+ mm-oom-compaction-prevent-from-should_compact_retry-looping-for-ever-for-costly-orders.patch added to -mm tree

akpm@xxxxxxxxxxxxxxxxxxxx · Thu, 21 Apr 2016 15:50:25 -0700

The patch titled
     Subject: mm, oom, compaction: prevent from should_compact_retry looping for ever for costly orders
has been added to the -mm tree.  Its filename is
     mm-oom-compaction-prevent-from-should_compact_retry-looping-for-ever-for-costly-orders.patch

This patch should soon appear at
    http://ozlabs.org/~akpm/mmots/broken-out/mm-oom-compaction-prevent-from-should_compact_retry-looping-for-ever-for-costly-orders.patch
and later at
    http://ozlabs.org/~akpm/mmotm/broken-out/mm-oom-compaction-prevent-from-should_compact_retry-looping-for-ever-for-costly-orders.patch

Before you just go and hit "reply", please:
   a) Consider who else should be cc'ed
   b) Prefer to cc a suitable mailing list as well
   c) Ideally: find the original patch on the mailing list and do a
      reply-to-all to that, adding suitable additional cc's

*** Remember to use Documentation/SubmitChecklist when testing your code ***

The -mm tree is included into linux-next and is updated
there every 3-4 working days

------------------------------------------------------
From: Michal Hocko <mhocko@xxxxxxxx>
Subject: mm, oom, compaction: prevent from should_compact_retry looping for ever for costly orders

"mm: consider compaction feedback also for costly allocation" has removed
the upper bound for the reclaim/compaction retries based on the number of
reclaimed pages for costly orders.  While this is desirable the patch did
miss a mis interaction between reclaim, compaction and the retry logic. 
The direct reclaim tries to get zones over min watermark while compaction
backs off and returns COMPACT_SKIPPED when all zones are below low
watermark + 1<<order gap.  If we are getting really close to OOM then
__compaction_suitable can keep returning COMPACT_SKIPPED a high order
request (e.g.  hugetlb order-9) while the reclaim is not able to release
enough pages to get us over low watermark.  The reclaim is still able to
make some progress (usually trashing over few remaining pages) so we are
not able to break out from the loop.

I have seen this happening with the same test described in "mm: consider
compaction feedback also for costly allocation" on a swapless system.  The
original problem got resolved by "vmscan: consider classzone_idx in
compaction_ready" but it shows how things might go wrong when we approach
the oom event horizont.

The reason why compaction requires being over low rather than min
watermark is not clear to me.  This check was there essentially since
56de7263fcf3 ("mm: compaction: direct compact when a high-order allocation
fails").  It is clearly an implementation detail though and we shouldn't
pull it into the generic retry logic while we should be able to cope with
such eventuality.  The only place in should_compact_retry where we retry
without any upper bound is for compaction_withdrawn() case.
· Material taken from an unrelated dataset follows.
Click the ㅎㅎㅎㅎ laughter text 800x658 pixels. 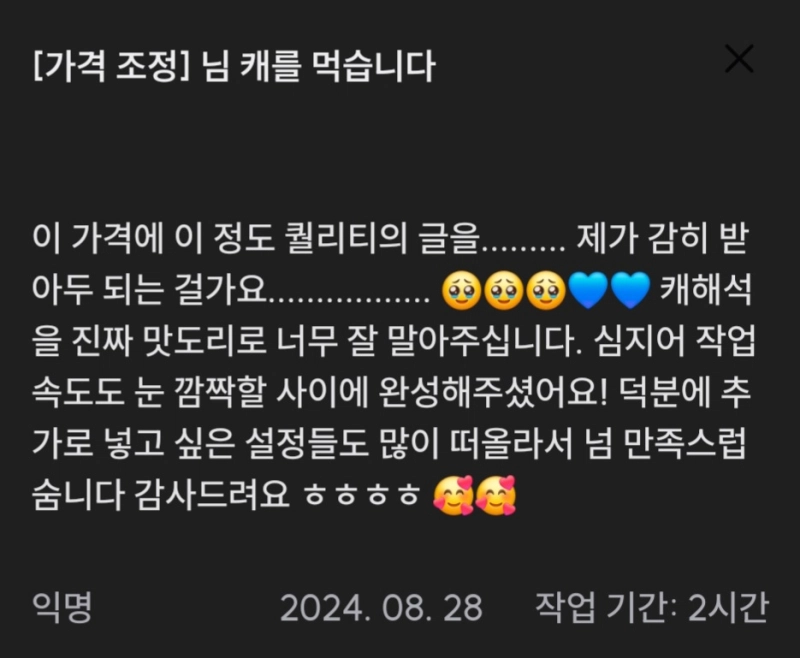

Introduce compaction_zonelist_suitable function which checks the given
zonelist and returns true only if there is at least one zone which would
would unblock __compaction_suitable if more memory got reclaimed.  In this
implementation it checks __compaction_suitable with NR_FREE_PAGES plus
part of the reclaimable memory as the target for the watermark check.  The
reclaimable memory is reduced linearly by the allocation order.  The idea
is that we do not want to reclaim all the remaining memory for a single
allocation request just unblock __compaction_suitable which doesn't
guarantee we will make a further progress.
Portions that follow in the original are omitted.